*WHAT YOU WILL DO:* Please transcribe the data that follows exactly, from its first line through the line that contains "Click the sort order arrows icon".

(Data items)
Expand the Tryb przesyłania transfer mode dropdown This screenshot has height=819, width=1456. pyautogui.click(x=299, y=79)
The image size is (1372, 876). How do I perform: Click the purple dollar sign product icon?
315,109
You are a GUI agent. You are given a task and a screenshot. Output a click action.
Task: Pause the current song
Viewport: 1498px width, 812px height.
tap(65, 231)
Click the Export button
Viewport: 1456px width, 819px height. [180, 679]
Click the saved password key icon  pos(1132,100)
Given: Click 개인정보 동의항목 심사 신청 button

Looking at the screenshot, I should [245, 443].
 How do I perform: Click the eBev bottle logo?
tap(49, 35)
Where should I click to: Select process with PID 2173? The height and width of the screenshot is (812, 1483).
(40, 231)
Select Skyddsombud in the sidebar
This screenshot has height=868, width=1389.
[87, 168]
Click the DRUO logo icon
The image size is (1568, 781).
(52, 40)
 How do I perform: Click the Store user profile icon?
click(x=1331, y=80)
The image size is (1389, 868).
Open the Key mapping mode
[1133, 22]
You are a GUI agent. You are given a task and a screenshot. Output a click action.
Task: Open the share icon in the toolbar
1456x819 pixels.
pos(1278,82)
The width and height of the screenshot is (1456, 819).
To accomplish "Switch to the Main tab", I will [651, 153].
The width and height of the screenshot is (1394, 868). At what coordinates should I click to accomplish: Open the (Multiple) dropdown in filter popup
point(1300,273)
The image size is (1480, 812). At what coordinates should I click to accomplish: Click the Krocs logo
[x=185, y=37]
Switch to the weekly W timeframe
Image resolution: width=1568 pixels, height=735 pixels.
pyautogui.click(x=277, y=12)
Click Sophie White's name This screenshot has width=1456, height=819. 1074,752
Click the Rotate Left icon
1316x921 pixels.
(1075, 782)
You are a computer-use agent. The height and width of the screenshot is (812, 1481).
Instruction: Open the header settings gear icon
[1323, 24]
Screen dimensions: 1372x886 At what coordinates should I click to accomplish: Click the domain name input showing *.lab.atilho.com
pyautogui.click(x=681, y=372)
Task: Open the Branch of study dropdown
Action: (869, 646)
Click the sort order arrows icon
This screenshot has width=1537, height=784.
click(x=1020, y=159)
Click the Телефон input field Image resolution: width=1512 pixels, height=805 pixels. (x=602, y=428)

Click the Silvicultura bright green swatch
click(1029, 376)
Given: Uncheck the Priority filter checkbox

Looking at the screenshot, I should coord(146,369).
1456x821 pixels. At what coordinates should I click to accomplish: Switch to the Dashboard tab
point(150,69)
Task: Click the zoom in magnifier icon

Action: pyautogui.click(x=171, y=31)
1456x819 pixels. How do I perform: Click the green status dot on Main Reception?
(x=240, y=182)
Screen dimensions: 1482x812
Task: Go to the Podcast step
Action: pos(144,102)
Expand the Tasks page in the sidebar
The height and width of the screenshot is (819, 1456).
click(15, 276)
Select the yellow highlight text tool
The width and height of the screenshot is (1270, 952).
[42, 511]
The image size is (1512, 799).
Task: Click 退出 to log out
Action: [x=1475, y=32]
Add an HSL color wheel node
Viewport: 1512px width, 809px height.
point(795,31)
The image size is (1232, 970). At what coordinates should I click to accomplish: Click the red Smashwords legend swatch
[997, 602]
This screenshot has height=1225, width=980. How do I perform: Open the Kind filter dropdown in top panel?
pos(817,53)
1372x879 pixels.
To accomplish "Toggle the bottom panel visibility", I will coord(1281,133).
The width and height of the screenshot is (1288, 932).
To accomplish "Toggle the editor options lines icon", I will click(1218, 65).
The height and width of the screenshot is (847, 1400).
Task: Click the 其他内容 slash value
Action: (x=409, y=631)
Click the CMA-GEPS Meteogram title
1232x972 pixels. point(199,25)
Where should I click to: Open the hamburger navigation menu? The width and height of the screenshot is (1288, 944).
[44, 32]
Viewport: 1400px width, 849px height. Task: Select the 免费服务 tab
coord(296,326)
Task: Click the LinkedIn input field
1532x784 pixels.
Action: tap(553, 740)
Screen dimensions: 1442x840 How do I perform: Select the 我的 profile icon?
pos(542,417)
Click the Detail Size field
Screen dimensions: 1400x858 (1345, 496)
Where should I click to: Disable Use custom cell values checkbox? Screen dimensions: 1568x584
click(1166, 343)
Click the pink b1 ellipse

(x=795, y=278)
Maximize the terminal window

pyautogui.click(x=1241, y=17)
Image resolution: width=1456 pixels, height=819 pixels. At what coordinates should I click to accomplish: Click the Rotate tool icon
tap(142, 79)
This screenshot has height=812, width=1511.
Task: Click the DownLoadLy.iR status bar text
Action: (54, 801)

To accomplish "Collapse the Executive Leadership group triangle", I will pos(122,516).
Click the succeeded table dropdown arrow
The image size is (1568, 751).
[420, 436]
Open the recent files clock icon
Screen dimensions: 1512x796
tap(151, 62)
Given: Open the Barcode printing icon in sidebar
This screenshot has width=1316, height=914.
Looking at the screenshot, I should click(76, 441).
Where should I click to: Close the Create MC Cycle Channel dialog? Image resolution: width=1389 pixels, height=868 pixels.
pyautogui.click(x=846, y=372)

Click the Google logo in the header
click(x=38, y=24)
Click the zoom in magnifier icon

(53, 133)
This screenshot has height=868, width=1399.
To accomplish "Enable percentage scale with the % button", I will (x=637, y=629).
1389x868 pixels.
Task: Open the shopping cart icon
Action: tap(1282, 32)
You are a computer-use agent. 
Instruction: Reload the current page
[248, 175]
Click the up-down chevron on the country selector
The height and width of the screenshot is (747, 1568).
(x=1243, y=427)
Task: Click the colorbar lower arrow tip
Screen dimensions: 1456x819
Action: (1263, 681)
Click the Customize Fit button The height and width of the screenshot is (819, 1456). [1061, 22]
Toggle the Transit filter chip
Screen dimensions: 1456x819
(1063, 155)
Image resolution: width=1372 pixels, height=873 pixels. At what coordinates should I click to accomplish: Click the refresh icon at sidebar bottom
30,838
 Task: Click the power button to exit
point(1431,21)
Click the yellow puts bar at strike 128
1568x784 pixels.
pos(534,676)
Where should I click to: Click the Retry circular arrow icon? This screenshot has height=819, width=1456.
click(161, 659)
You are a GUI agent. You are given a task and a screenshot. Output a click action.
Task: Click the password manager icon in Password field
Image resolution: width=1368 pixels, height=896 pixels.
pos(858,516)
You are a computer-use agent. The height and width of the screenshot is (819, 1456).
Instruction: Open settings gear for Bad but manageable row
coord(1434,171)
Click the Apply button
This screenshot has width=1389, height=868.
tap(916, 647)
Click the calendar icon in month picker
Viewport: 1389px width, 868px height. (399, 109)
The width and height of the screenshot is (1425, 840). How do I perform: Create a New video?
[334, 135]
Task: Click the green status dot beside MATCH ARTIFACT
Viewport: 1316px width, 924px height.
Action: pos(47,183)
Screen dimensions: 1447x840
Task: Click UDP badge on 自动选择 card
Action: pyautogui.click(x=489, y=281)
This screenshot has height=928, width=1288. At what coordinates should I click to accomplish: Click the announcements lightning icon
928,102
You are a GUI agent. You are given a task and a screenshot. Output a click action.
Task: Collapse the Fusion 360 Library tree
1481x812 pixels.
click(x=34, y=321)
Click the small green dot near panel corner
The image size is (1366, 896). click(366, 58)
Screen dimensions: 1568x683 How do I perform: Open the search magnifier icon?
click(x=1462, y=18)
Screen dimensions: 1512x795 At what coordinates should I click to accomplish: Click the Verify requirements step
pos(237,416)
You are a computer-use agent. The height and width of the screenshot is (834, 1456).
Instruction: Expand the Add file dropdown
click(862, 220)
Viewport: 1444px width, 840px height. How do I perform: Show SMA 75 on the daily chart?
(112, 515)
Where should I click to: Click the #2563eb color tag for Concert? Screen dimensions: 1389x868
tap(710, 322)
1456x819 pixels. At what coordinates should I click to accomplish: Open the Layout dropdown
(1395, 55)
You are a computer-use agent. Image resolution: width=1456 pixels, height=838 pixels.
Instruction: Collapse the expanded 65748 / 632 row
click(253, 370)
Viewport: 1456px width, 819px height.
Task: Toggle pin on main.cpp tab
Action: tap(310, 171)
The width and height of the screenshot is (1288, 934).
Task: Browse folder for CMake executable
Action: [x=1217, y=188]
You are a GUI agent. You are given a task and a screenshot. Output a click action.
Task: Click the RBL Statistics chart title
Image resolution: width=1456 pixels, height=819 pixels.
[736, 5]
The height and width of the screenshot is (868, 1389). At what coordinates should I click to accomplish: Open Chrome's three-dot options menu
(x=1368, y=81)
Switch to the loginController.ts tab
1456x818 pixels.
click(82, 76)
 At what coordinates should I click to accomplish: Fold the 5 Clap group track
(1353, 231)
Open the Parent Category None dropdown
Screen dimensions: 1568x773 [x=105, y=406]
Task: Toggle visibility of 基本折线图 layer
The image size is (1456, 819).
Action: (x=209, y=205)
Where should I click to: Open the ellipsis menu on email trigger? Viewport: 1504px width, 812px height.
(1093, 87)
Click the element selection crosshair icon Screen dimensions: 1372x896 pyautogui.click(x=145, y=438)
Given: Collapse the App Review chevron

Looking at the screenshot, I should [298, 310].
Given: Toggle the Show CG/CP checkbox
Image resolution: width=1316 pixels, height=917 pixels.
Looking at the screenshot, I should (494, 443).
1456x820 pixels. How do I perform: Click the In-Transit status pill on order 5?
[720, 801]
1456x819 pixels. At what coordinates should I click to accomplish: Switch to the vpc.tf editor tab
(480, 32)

*ANSWER FOR THIS EXERCISE:*
Expand the Tryb przesyłania transfer mode dropdown This screenshot has height=819, width=1456. pyautogui.click(x=299, y=79)
The image size is (1372, 876). How do I perform: Click the purple dollar sign product icon?
315,109
You are a GUI agent. You are given a task and a screenshot. Output a click action.
Task: Pause the current song
Viewport: 1498px width, 812px height.
tap(65, 231)
Click the Export button
Viewport: 1456px width, 819px height. [180, 679]
Click the saved password key icon  pos(1132,100)
Given: Click 개인정보 동의항목 심사 신청 button

Looking at the screenshot, I should [245, 443].
 How do I perform: Click the eBev bottle logo?
tap(49, 35)
Where should I click to: Select process with PID 2173? The height and width of the screenshot is (812, 1483).
(40, 231)
Select Skyddsombud in the sidebar
This screenshot has height=868, width=1389.
[87, 168]
Click the DRUO logo icon
The image size is (1568, 781).
(52, 40)
 How do I perform: Click the Store user profile icon?
click(x=1331, y=80)
The image size is (1389, 868).
Open the Key mapping mode
[1133, 22]
You are a GUI agent. You are given a task and a screenshot. Output a click action.
Task: Open the share icon in the toolbar
1456x819 pixels.
pos(1278,82)
The width and height of the screenshot is (1456, 819).
To accomplish "Switch to the Main tab", I will [651, 153].
The width and height of the screenshot is (1394, 868). At what coordinates should I click to accomplish: Open the (Multiple) dropdown in filter popup
point(1300,273)
The image size is (1480, 812). At what coordinates should I click to accomplish: Click the Krocs logo
[x=185, y=37]
Switch to the weekly W timeframe
Image resolution: width=1568 pixels, height=735 pixels.
pyautogui.click(x=277, y=12)
Click Sophie White's name This screenshot has width=1456, height=819. 1074,752
Click the Rotate Left icon
1316x921 pixels.
(1075, 782)
You are a computer-use agent. The height and width of the screenshot is (812, 1481).
Instruction: Open the header settings gear icon
[1323, 24]
Screen dimensions: 1372x886 At what coordinates should I click to accomplish: Click the domain name input showing *.lab.atilho.com
pyautogui.click(x=681, y=372)
Task: Open the Branch of study dropdown
Action: (869, 646)
Click the sort order arrows icon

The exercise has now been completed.